◆ **Exercise details**:
What follows is a set of entries. Repeat them exactly, but not their pictures.

★ ★ ★ ★ ★ ★ ★

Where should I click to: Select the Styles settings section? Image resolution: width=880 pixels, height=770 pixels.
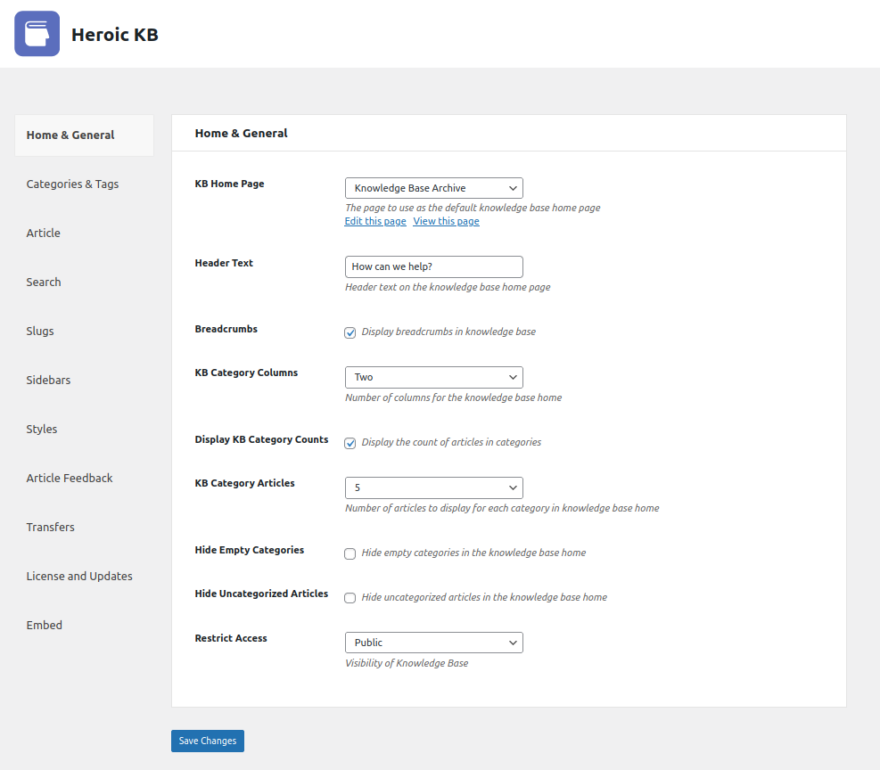point(41,429)
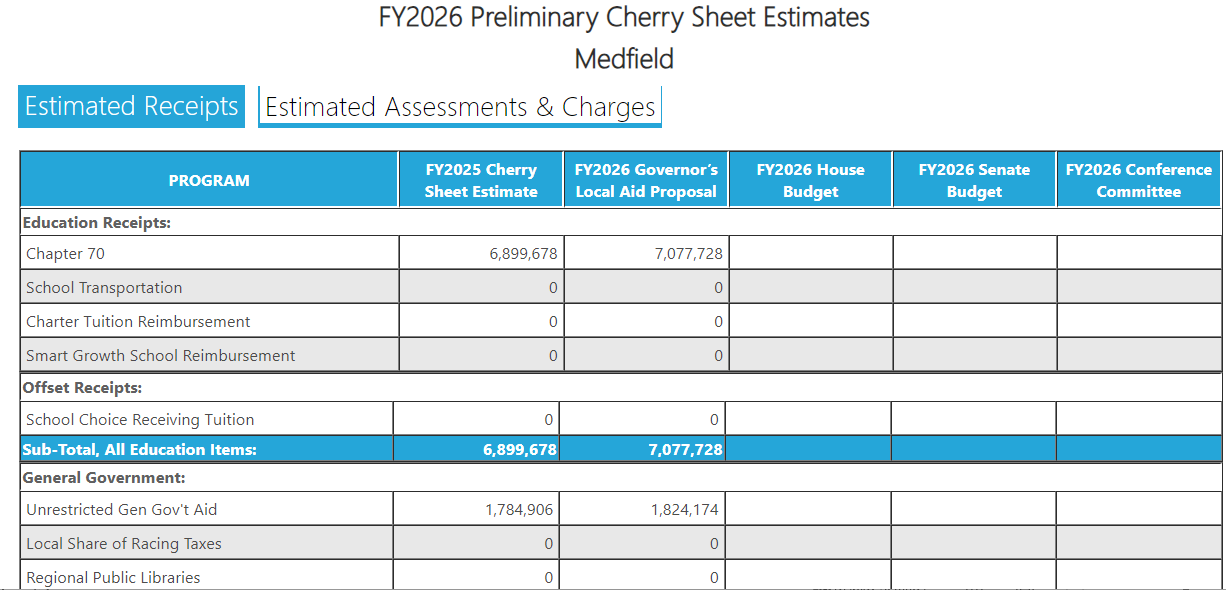The height and width of the screenshot is (590, 1226).
Task: Click the FY2026 Senate Budget column header
Action: click(974, 180)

★ ★ ★ ★ ★ ★ ★

◆ **Worked solution**:
Where should I click to: Select the Styles settings section? Image resolution: width=880 pixels, height=770 pixels.
point(41,429)
The height and width of the screenshot is (590, 1226).
Task: Click the FY2026 Senate Budget column header
Action: click(974, 180)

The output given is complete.